EXCERPT PROVIDED below:

Counterfeit goods alone have a trade value in excess of 600 billion dollars according to leading research organisations. The trade in counterfeit pharmaceuticals is around 50 billion dollars. No one knows the extent of market share held by sub-standard products. Their impact though is becoming widely appreciated: fake vaccines in the mid-1990s killed thousands of infants in Niger. Fake heparin has maimed hundreds of Americans since last year. And melanine adulterated milk has led to 55,000 infants developing complications in China. The carcinogenic and allergenic effects of many products are known only to a few highly informed elites.
Projects that aim to use cell phones to enable consumers verify the orgins of products like mPedigree will prove a bulwark against this tide, but because they require the cooperation of governments and corporations, they are likely to take a bit of time and huge resources to cover the globe.
The proposed VCA will use the highly successful wiki model to catalogue and disseminate information about a great range of consumables to users around the world. A grading system involving the world's regulatory agencies will continually improve upon the integrity of the data.
Web 2.0 and mobile 2.0 functionalities will permit every consumer in the world with access to a cell phone or the internet to draw upon the accumulated knowledge of the global consumerand regulatory community when in doubt about the efficacy, toxicity, originality and origins of any product. In addition:
I have been an integral part of the mPedigree project in Ghana which aims to create an anti-counterfeiting platform in Africa (www.mPedigree.Net) on a territory-by-territory basis.
In the mPedigree scheme, manufacturers who agree to participate in the scheme are offered web-based tools to generate unique, one-time, codes for embossment on their products. When consumers buy these products in the market they are able to verify the authenticity of the product by sending a free text (SMS) message to a national 4-digit number. Special pacts with government, telecom operators and consumer associations make this system feasible.
As a journalist I studied and wrote about the emerging risks of product counterfeiting and other supply-chain fraud issues in East Asia. The knowledge and concern I developed motivated the launch of the mPedigree effort with colleagues.

End of EXCERPT PROVIDED.
SOURCE DATA below:

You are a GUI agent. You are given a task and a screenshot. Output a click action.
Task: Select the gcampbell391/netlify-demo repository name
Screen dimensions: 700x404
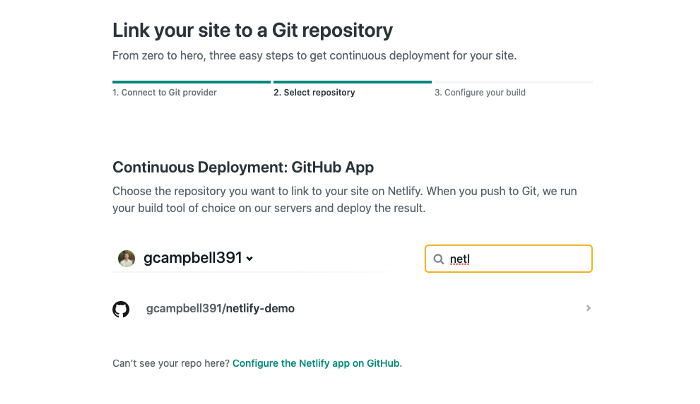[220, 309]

End of SOURCE DATA.
SOURCE DATA below:

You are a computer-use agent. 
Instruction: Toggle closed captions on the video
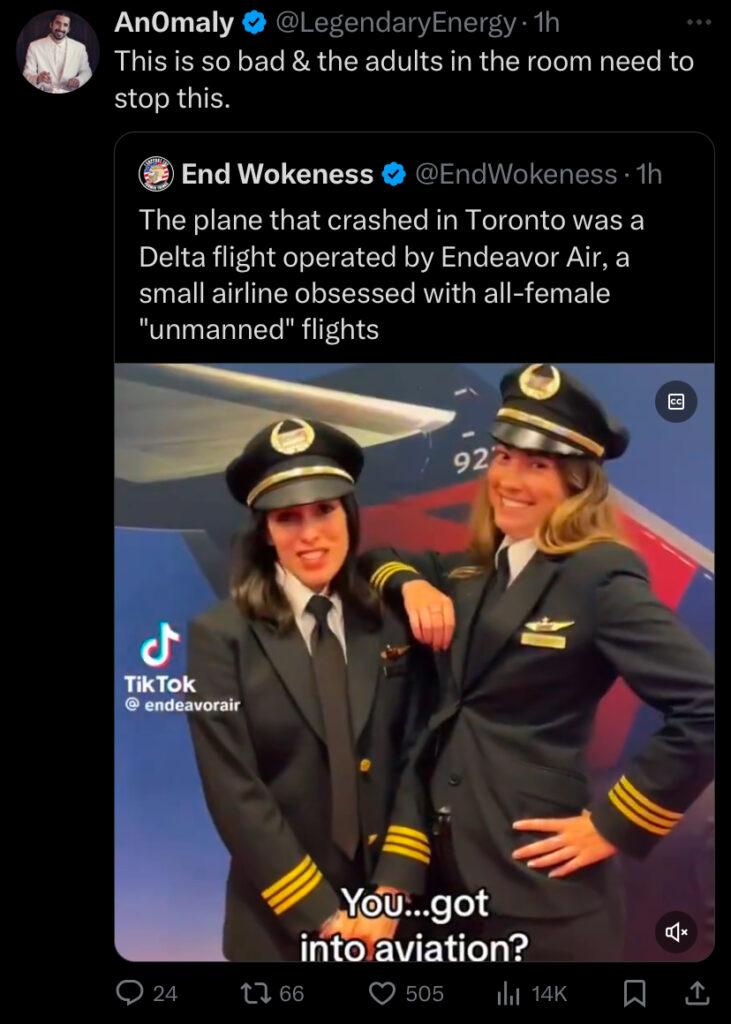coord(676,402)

End of SOURCE DATA.

According to the excerpt on counterfeit goods, how do consumers verify a product's authenticity in the mPedigree scheme?

**SOLVED EXERCISE**
They send a free text (SMS) message to a national 4-digit number.